On Saturday, July 10 at 8:30 pm, the Centre des Arts Actuels Skol and Pronto Musica Chamber Orchestra will present the free concert Ideas of North. The multidisciplinary event brings together artists and researchers in a collaboration that celebrates the North and questions Canadian attitudes towards climate adaptation. With the arctic warming, what will the Canadian North look like in the coming years? How does our perspective of this issue change, when viewed from the lens of an Inuit, ecological, or Southern Canadian viewpoint? Ideas of North will use music to engage audience members on these questions.

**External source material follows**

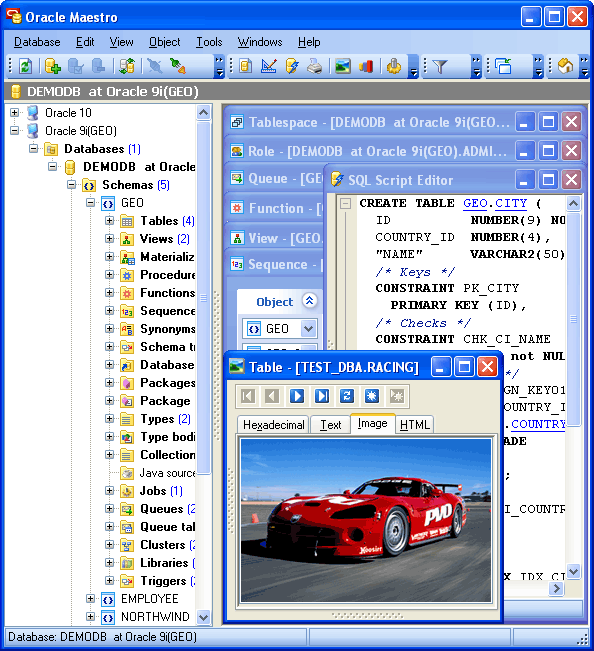The width and height of the screenshot is (594, 651).
Task: Switch to the Hexadecimal tab
Action: (274, 425)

Vancouver-based environmental change researcher Graham McDowell will situate attendees with a photography exhibit and pre-concert talk. McDowell’s photography captures the frontline of climate change, with subjects like fishing boats coming face to face with towering icebergs. McDowell begins his exhibits with a set of questions, such as “What social and environmental factors led to these outcomes and why?” McDowell sees photography as an indispensable tool in educating the public, because a single striking photograph speaks volumes when compared to a mass of scientific text. Ideas of North is an exploration of this line of thought. How can music be a tool to complement research and convey its implications?

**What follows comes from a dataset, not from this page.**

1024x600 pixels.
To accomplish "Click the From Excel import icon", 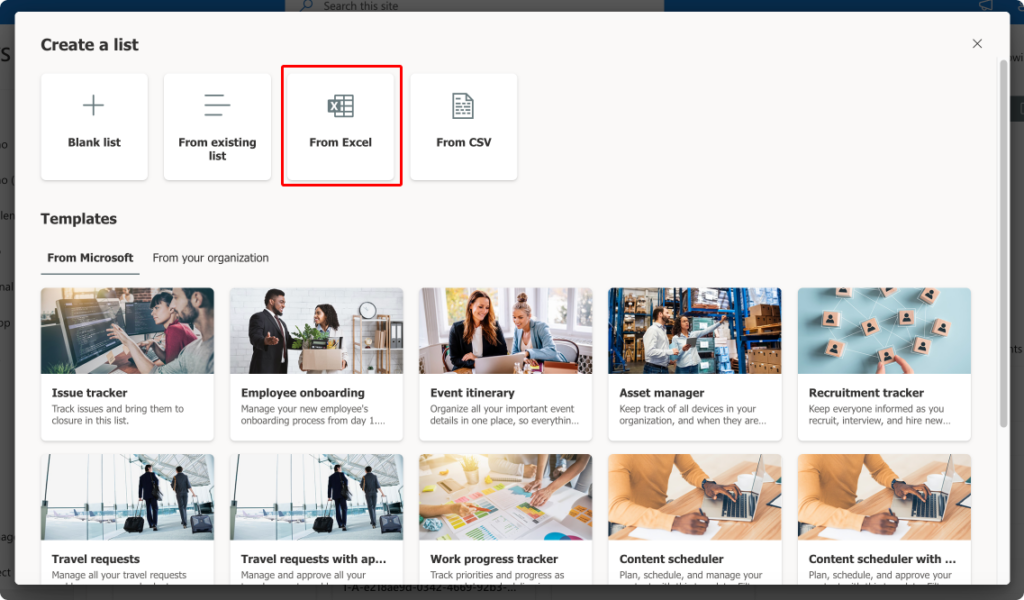I will [340, 104].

5 pieces will be premiered on Saturday. Each was written by a current or recent graduate composition student at McGill University. What’s more, each composer worked in close collaboration with an environmental or arctic researcher. For example, Charles-Antoine Fréchette’s piece Territory #1 is inspired by geographer Jesse Sayle’s use of ecological cartography to convey the “territorial mismatches” that threaten different communities in the Arctic ecosystem. Fréchette’s piece spatializes musicians around the room to recreate the marine sound sources of one area of the Arctic in a way that makes these “territorial mismatches” felt.
Kit Soden’s work Untitled was written in collaboration with playwright Naja Dyrendom Grausgaard. In Inuit mythology, Qalupalik is a creature that captures children who come too close to the water. In Soden’s work, a narrator tells the story of a child lost to the Qalupalik, and the instruments represent ice melting and freezing. As the work goes on, the child’s spirit cannot complete its journey due to how climate change affects the natural phenomena the instruments depict.
Other works include Jason Noble’s Refugia and James O’Callaghan’s The Idea of the Idea of, both of which couple live performance with field recordings by their researcher partners. Daniel Meyer-O’Keefe’s Big Situation uses fascinating performance art elements. Meyer-O’Keefe intentionally impairs the performer’s abilities by playing music out of their headphones and cuing what direction they should look. This represents the blind eye many Southern Canadians turn towards climate change. Throughout the evening, a narrator will guide listeners through the program with a poetic text giving voice to a personified North.
Ultimately Ideas of North follows a tendency in North America towards addressing environmental change with music. For example, in 2016 the vocal ensemble Roomful of Teeth teamed up with Wilco drummer Glenn Kotche, cellist Jeffrey Ziegler, and a number of composers to release The Colorado, an eco-documentary in which music is an integral component of the narrative. The group even performed the soundtrack at live screenings of the film. Renowned composers such as Carmen Braden and R. Murray Shafer have also addressed climate change in their work, and ecomusicology is a rapidly growing field. These precedents only drive home the relevance and poignancy of Ideas of North. As geographer James Lotz said, “I have seen the shape of a possible future in the North, and quite frankly it scares the hell out of me.” What better way to educate the public on this worrying state of affairs than through the emotional power of art?